> **EXERCISE PROMPT**: Every line of the data needs to be returned exactly.

> **GIVEN RECORDS**:
:::::

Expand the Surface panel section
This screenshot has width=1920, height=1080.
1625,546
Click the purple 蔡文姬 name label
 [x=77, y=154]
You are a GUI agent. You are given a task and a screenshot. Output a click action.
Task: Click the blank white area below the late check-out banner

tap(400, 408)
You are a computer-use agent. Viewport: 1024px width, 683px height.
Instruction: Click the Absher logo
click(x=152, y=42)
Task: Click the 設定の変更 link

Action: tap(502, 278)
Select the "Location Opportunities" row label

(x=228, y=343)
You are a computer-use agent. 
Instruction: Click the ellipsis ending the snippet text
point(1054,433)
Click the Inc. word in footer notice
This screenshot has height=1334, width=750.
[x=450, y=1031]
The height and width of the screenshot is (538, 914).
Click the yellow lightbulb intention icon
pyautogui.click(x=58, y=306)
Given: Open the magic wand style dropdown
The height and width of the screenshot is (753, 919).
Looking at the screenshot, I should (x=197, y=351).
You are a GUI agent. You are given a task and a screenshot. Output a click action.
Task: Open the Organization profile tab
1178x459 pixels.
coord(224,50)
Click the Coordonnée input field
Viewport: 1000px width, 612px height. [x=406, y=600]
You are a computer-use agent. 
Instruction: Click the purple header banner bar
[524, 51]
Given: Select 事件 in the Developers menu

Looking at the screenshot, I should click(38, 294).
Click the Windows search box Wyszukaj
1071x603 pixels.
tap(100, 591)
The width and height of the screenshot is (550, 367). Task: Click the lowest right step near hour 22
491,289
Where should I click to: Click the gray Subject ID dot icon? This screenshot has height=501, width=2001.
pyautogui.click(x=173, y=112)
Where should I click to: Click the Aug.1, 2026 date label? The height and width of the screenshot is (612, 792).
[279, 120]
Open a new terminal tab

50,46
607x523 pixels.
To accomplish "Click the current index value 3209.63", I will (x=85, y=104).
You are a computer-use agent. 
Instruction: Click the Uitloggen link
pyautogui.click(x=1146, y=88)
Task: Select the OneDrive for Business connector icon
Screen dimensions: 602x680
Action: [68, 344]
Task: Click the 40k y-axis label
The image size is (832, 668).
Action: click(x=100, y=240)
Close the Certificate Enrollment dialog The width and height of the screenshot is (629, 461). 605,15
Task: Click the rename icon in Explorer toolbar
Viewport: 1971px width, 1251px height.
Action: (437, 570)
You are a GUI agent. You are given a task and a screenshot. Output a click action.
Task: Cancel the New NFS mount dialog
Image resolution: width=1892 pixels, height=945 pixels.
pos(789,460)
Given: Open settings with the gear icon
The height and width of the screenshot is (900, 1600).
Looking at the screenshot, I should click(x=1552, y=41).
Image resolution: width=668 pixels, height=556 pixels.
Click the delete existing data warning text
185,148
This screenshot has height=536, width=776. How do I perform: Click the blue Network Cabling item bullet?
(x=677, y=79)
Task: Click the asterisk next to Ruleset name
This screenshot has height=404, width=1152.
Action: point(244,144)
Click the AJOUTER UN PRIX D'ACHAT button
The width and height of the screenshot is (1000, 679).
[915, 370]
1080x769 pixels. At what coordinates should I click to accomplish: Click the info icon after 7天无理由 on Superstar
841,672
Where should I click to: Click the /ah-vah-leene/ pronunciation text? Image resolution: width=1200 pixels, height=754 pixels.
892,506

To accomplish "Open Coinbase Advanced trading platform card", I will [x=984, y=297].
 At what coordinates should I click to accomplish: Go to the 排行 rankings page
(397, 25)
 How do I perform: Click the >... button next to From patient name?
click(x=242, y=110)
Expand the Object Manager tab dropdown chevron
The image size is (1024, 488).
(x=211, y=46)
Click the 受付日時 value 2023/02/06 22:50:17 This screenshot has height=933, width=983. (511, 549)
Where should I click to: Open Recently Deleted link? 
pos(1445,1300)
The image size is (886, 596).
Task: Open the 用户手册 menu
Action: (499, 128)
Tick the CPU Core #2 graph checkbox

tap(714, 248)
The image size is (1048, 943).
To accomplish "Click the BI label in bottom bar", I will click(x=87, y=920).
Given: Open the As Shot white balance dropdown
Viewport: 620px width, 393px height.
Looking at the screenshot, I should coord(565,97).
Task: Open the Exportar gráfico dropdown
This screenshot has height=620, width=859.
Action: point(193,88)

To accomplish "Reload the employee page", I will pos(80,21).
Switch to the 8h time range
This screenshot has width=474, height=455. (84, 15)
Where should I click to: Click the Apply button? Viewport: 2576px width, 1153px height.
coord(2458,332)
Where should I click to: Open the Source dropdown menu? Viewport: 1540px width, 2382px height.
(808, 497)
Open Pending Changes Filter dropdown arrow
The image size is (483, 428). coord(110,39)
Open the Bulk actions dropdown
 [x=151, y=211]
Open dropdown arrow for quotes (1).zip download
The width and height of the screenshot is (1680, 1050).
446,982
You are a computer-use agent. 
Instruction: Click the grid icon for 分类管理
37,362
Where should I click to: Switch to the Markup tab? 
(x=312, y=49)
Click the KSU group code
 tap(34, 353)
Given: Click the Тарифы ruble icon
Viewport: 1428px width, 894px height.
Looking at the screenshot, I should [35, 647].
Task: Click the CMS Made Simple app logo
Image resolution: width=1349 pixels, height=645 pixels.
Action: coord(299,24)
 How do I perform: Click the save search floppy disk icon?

:::::

> **ANSWER**:
Expand the Surface panel section
This screenshot has width=1920, height=1080.
1625,546
Click the purple 蔡文姬 name label
 [x=77, y=154]
You are a GUI agent. You are given a task and a screenshot. Output a click action.
Task: Click the blank white area below the late check-out banner

tap(400, 408)
You are a computer-use agent. Viewport: 1024px width, 683px height.
Instruction: Click the Absher logo
click(x=152, y=42)
Task: Click the 設定の変更 link

Action: tap(502, 278)
Select the "Location Opportunities" row label

(x=228, y=343)
You are a computer-use agent. 
Instruction: Click the ellipsis ending the snippet text
point(1054,433)
Click the Inc. word in footer notice
This screenshot has height=1334, width=750.
[x=450, y=1031]
The height and width of the screenshot is (538, 914).
Click the yellow lightbulb intention icon
pyautogui.click(x=58, y=306)
Given: Open the magic wand style dropdown
The height and width of the screenshot is (753, 919).
Looking at the screenshot, I should (x=197, y=351).
You are a GUI agent. You are given a task and a screenshot. Output a click action.
Task: Open the Organization profile tab
1178x459 pixels.
coord(224,50)
Click the Coordonnée input field
Viewport: 1000px width, 612px height. [x=406, y=600]
You are a computer-use agent. 
Instruction: Click the purple header banner bar
[524, 51]
Given: Select 事件 in the Developers menu

Looking at the screenshot, I should click(38, 294).
Click the Windows search box Wyszukaj
1071x603 pixels.
tap(100, 591)
The width and height of the screenshot is (550, 367). Task: Click the lowest right step near hour 22
491,289
Where should I click to: Click the gray Subject ID dot icon? This screenshot has height=501, width=2001.
pyautogui.click(x=173, y=112)
Where should I click to: Click the Aug.1, 2026 date label? The height and width of the screenshot is (612, 792).
[279, 120]
Open a new terminal tab

50,46
607x523 pixels.
To accomplish "Click the current index value 3209.63", I will (x=85, y=104).
You are a computer-use agent. 
Instruction: Click the Uitloggen link
pyautogui.click(x=1146, y=88)
Task: Select the OneDrive for Business connector icon
Screen dimensions: 602x680
Action: [68, 344]
Task: Click the 40k y-axis label
The image size is (832, 668).
Action: click(x=100, y=240)
Close the Certificate Enrollment dialog The width and height of the screenshot is (629, 461). 605,15
Task: Click the rename icon in Explorer toolbar
Viewport: 1971px width, 1251px height.
Action: (437, 570)
You are a GUI agent. You are given a task and a screenshot. Output a click action.
Task: Cancel the New NFS mount dialog
Image resolution: width=1892 pixels, height=945 pixels.
pos(789,460)
Given: Open settings with the gear icon
The height and width of the screenshot is (900, 1600).
Looking at the screenshot, I should click(x=1552, y=41).
Image resolution: width=668 pixels, height=556 pixels.
Click the delete existing data warning text
185,148
This screenshot has height=536, width=776. How do I perform: Click the blue Network Cabling item bullet?
(x=677, y=79)
Task: Click the asterisk next to Ruleset name
This screenshot has height=404, width=1152.
Action: point(244,144)
Click the AJOUTER UN PRIX D'ACHAT button
The width and height of the screenshot is (1000, 679).
[915, 370]
1080x769 pixels. At what coordinates should I click to accomplish: Click the info icon after 7天无理由 on Superstar
841,672
Where should I click to: Click the /ah-vah-leene/ pronunciation text? Image resolution: width=1200 pixels, height=754 pixels.
892,506

To accomplish "Open Coinbase Advanced trading platform card", I will [x=984, y=297].
 At what coordinates should I click to accomplish: Go to the 排行 rankings page
(397, 25)
 How do I perform: Click the >... button next to From patient name?
click(x=242, y=110)
Expand the Object Manager tab dropdown chevron
The image size is (1024, 488).
(x=211, y=46)
Click the 受付日時 value 2023/02/06 22:50:17 This screenshot has height=933, width=983. (511, 549)
Where should I click to: Open Recently Deleted link? 
pos(1445,1300)
The image size is (886, 596).
Task: Open the 用户手册 menu
Action: (499, 128)
Tick the CPU Core #2 graph checkbox

tap(714, 248)
The image size is (1048, 943).
To accomplish "Click the BI label in bottom bar", I will click(x=87, y=920).
Given: Open the As Shot white balance dropdown
Viewport: 620px width, 393px height.
Looking at the screenshot, I should coord(565,97).
Task: Open the Exportar gráfico dropdown
This screenshot has height=620, width=859.
Action: point(193,88)

To accomplish "Reload the employee page", I will pos(80,21).
Switch to the 8h time range
This screenshot has width=474, height=455. (84, 15)
Where should I click to: Click the Apply button? Viewport: 2576px width, 1153px height.
coord(2458,332)
Where should I click to: Open the Source dropdown menu? Viewport: 1540px width, 2382px height.
(808, 497)
Open Pending Changes Filter dropdown arrow
The image size is (483, 428). coord(110,39)
Open the Bulk actions dropdown
 [x=151, y=211]
Open dropdown arrow for quotes (1).zip download
The width and height of the screenshot is (1680, 1050).
446,982
You are a computer-use agent. 
Instruction: Click the grid icon for 分类管理
37,362
Where should I click to: Switch to the Markup tab? 
(x=312, y=49)
Click the KSU group code
 tap(34, 353)
Given: Click the Тарифы ruble icon
Viewport: 1428px width, 894px height.
Looking at the screenshot, I should [35, 647].
Task: Click the CMS Made Simple app logo
Image resolution: width=1349 pixels, height=645 pixels.
Action: coord(299,24)
 How do I perform: Click the save search floppy disk icon?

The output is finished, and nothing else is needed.